Ci sono parecchie cose che non mi convincono di questa corrente di pensiero, anche nella sua versione “di sinistra”. Ciò non significa, naturalmente, che al suo interno non possano trovarsi a volte anche intuizioni giuste ed interessanti. Ma di solito formulate in modo quantomeno discutibile.
Passiamo agli aspetti più critici.
A parte i tratti più palesemente razzisti e omofobi di questa corrente –che condanno senza mezzi termini- per il resto credo che il punto debole principale di tale pensiero stia nell’interpretazione delle dinamiche della “globalizzazione” come se fossero totalmente (o quasi) determinate, decise a tavolino, da un ristretto e omogeneo gruppo di potere, considerato semi-onnipotente. Una sorta di “grande fratello”, in grado di vedere, controllare e dirigere tutto ciò che si muove al mondo.

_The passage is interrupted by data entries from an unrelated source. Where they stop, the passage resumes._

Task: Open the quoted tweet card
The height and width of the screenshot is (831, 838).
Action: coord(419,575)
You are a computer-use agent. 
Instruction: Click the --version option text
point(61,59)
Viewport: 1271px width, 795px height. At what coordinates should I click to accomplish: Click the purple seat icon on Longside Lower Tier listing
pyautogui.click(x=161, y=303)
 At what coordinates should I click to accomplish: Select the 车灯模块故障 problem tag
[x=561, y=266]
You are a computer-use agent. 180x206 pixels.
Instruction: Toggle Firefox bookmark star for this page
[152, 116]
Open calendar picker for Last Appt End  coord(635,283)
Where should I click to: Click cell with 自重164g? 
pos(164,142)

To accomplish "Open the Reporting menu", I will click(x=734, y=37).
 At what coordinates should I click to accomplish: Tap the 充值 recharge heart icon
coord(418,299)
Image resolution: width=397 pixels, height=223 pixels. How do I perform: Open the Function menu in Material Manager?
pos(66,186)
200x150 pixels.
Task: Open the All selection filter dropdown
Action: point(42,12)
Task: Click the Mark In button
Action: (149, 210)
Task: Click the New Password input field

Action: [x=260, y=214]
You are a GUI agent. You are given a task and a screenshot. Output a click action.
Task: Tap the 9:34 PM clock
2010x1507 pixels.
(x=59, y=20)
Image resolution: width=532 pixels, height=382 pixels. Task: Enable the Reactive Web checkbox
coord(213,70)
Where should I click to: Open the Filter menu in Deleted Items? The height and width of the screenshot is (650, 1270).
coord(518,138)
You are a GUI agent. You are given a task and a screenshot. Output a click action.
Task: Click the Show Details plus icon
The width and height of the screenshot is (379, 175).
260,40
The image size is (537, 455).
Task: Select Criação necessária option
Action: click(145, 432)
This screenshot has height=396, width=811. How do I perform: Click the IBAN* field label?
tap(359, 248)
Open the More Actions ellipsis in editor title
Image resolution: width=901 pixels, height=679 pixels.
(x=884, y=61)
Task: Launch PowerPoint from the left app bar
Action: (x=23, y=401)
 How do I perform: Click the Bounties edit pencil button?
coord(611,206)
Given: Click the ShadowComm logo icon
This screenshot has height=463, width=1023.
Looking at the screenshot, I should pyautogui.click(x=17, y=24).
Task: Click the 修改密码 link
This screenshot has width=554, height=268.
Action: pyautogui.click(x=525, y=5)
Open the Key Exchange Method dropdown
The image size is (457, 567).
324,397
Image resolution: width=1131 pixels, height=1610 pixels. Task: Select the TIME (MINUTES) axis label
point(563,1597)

In realtà gruppi massonici e lobbies molto potenti esistono, eccome! Basti pensare, ad esempio, al Gruppo Bilderberg, alla Trilateral, ai Neocon e tanti altri, spesso poco noti al grande pubblico. Solo che questi, sebbene siano potentissimi ed abbiano enormi capacità di influenzare certe dinamiche “globali”, sono tuttavia ben lontani dal controllare tutto.
L’andazzo della guerra in Siria, ad esempio, ha preso una strada molto diversa da ciò che l’elite finanziario-politico-militare euro-atlantica aveva auspicato e programmato. Numerose sono le dinamiche che sfuggono al controllo e alla volontà di questi gruppi di potere.
Gruppi di potere che spesso sono, peraltro, anche molto meno omogenei di quanto appaiano o vogliano far sembrare.
Questo discorso sarebbe da approfondire, riprendendo la categoria di “imperialismo” di Lenin e attualizzandola alla realtà del 2017. Ma ovviamente non è possibile farlo qui.


A che cosa è dovuto l’emergere e il diffondersi di queste teorie in tempi recenti?
A mio avviso la causa principale sta nella crisi economica, accentuata dalle politiche di austerity, che ci impone l’UE -e specificamente l’area-euro- che sta tartassando e mandando in rovina gran parte della piccola e media borghesia.
Questi strati sociali si sentono sempre più schiacciati ed impoveriti, oltre che dalla crisi, dall’esasperarsi della concorrenza internazionale e dalle politiche economiche, che favoriscono le grandi multinazionali, spesso straniere (da qui l’odio nei confronti della “globalizzazione”).
E, come spesso accade, questi settori piccolo-medio borghesi tentano di influenzare gli strati sociali più proletari, i lavoratori, interpretandone il crescente malcontento ed indirizzandolo, però, dove interessa a loro, ossia, verso un impossibile ritorno indietro nel tempo, verso il vecchio capitalismo “buono”, più di stampo nazionale, dove la piccola-media borghesia aveva il suo spazio e il suo discreto benessere. In un’ottica, dunque, quantomeno conservatrice, se non reazionaria.

Un’ultima osservazione doverosa su Diego Fusaro.

Egli cita spesso Marx e Gramsci e si presenta come se fosse un interprete delle loro teorie. Ma, in effetti, il discorso che poi egli sviluppa si allontana tantissimo dal marxismo (e da Gramsci). Tanto per fare un esempio, dire che la “cultura gender” spinga gli italiani a non fare più figli significa proporre una tesi nettamente idealista. Ossia, l’esatto opposto della concezione marxista.